⟨

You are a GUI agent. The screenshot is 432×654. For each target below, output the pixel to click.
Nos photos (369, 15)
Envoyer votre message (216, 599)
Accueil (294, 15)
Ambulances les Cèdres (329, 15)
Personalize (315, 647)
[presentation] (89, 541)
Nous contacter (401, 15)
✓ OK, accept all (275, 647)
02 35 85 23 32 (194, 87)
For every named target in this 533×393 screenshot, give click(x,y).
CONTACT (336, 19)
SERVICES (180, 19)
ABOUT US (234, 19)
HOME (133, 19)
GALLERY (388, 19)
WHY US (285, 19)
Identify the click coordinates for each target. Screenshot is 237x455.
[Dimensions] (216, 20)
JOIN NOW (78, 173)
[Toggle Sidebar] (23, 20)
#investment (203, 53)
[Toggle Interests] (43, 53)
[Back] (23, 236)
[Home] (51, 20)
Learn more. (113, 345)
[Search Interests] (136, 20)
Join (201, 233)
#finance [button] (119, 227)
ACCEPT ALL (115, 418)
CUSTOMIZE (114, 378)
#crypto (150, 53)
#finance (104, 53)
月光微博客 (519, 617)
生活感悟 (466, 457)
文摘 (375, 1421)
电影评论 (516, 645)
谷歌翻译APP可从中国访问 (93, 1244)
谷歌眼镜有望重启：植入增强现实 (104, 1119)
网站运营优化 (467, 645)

⟩
⟨

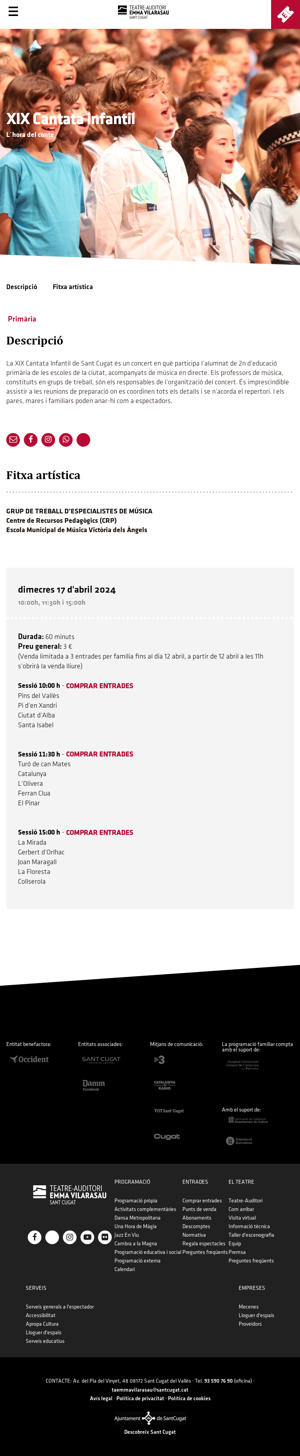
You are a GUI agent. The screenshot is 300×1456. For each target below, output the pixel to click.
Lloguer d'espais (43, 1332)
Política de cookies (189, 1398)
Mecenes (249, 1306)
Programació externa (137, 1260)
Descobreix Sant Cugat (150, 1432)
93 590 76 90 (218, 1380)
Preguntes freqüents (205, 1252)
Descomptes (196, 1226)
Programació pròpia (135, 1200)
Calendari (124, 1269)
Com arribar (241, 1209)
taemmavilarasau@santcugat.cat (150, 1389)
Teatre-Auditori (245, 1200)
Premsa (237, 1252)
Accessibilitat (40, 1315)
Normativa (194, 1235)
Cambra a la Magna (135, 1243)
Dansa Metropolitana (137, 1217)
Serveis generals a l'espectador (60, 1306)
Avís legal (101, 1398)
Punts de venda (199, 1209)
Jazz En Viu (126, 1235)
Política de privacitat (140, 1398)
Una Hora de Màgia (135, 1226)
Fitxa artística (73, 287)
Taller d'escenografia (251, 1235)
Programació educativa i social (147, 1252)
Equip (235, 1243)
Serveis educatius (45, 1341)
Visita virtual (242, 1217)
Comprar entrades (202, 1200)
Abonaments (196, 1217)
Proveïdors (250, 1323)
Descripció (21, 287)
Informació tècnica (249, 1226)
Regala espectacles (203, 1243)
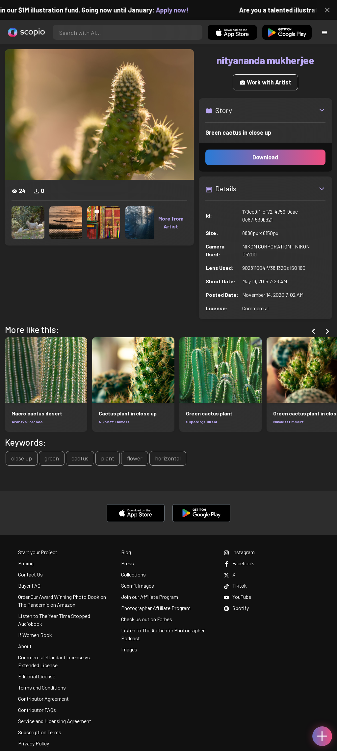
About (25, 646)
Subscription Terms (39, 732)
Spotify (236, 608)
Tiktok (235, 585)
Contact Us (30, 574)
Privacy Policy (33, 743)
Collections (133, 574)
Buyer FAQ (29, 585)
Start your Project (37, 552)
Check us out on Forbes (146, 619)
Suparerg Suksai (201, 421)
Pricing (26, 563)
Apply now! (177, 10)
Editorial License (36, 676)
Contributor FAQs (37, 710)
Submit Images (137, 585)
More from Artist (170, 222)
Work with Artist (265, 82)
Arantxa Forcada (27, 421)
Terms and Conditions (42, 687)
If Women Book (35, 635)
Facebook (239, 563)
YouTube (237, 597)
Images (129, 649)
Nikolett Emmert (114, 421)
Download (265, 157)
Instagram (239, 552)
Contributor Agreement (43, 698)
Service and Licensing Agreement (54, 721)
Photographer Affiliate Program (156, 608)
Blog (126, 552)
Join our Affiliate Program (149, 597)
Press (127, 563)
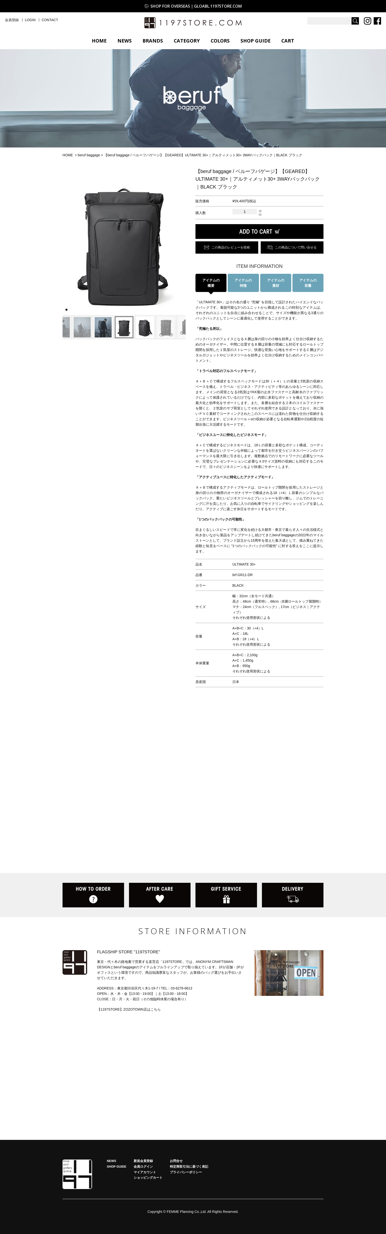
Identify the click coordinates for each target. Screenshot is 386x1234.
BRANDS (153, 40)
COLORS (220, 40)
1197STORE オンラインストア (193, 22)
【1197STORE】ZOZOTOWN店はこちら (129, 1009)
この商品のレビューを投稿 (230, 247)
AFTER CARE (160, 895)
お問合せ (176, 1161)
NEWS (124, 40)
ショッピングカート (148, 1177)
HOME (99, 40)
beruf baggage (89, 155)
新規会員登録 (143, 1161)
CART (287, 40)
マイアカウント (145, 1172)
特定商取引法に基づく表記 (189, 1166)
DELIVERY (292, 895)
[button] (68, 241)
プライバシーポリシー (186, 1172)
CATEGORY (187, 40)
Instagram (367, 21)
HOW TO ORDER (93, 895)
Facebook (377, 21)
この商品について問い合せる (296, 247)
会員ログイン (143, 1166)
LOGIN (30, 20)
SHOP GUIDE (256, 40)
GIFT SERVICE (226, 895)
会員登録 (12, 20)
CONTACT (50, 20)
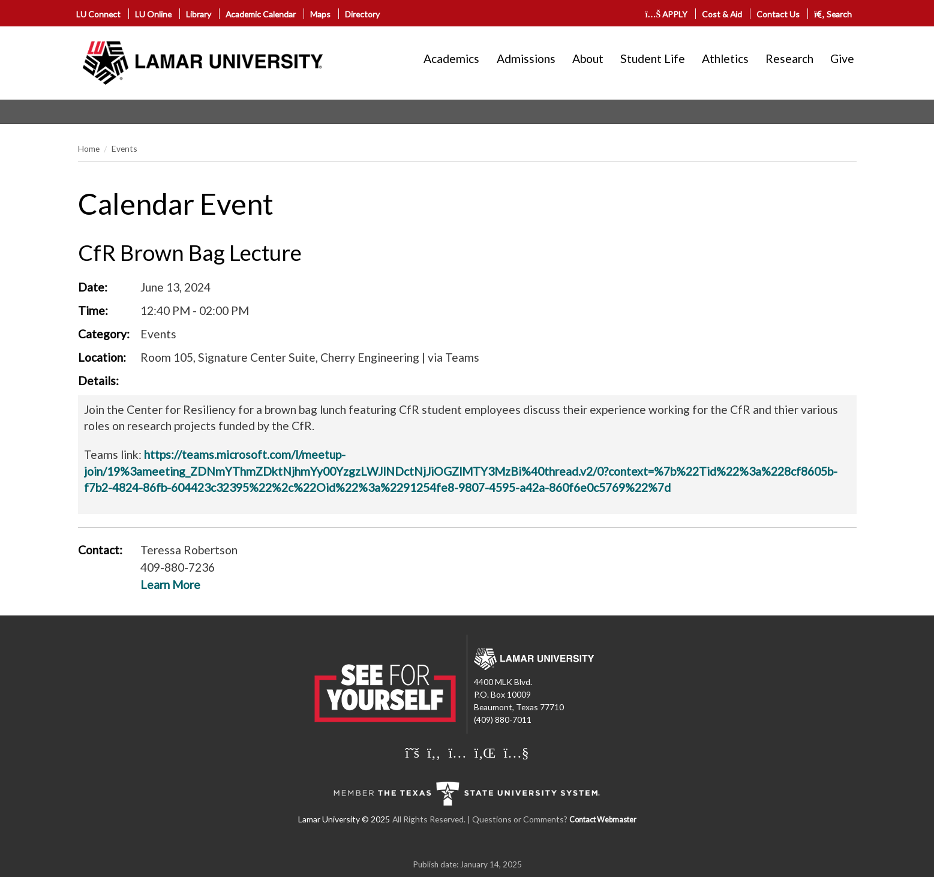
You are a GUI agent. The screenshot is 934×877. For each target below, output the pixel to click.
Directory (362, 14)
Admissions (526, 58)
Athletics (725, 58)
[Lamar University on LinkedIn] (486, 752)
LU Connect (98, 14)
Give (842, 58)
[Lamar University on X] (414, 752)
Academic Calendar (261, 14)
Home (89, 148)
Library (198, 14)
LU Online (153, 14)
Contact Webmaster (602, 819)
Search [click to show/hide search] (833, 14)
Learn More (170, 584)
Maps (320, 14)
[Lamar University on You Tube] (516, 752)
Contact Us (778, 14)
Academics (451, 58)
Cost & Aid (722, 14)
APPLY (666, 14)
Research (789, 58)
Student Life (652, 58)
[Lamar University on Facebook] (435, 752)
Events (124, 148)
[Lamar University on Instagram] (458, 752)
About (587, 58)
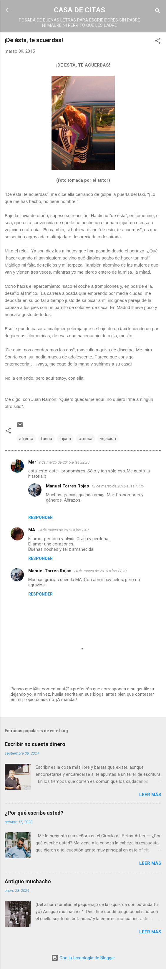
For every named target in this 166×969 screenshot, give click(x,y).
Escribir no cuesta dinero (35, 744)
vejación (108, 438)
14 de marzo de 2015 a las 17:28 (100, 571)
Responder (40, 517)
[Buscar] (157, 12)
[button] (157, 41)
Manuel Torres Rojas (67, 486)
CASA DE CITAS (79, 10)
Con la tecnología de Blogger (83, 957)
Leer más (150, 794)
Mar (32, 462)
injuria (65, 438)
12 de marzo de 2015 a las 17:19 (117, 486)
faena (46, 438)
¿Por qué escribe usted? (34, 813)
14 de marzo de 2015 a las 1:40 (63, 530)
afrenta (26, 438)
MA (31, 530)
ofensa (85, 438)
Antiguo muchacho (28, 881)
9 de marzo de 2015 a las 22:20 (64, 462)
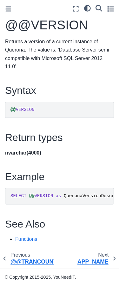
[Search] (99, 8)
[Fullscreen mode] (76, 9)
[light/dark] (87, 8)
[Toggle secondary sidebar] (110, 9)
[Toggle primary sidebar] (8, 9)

⟩

▸ Task brief
Arrange the material above as a Markdown table with the columns "Row" and "Entry", one numbered row per line. Start with the line containing "Equip (235, 1243)" and continue through the line containing "Contact Us (30, 574)", leaving out blank lines and pictures.

▸ Task result
| Row | Entry |
|---|---|
| 1 | Equip (235, 1243) |
| 2 | Serveis educatius (45, 1341) |
| 3 | Visita virtual (242, 1217) |
| 4 | Comprar entrades (202, 1200) |
| 5 | Abonaments (196, 1217) |
| 6 | Proveïdors (250, 1323) |
| 7 | Descripció (21, 287) |
| 8 | Informació tècnica (249, 1226) |
| 9 | Regala espectacles (203, 1243) |
| 10 | About (25, 646) |
| 11 | Subscription Terms (39, 732) |
| 12 | Spotify (236, 608) |
| 13 | Tiktok (235, 585) |
| 14 | Contact Us (30, 574) |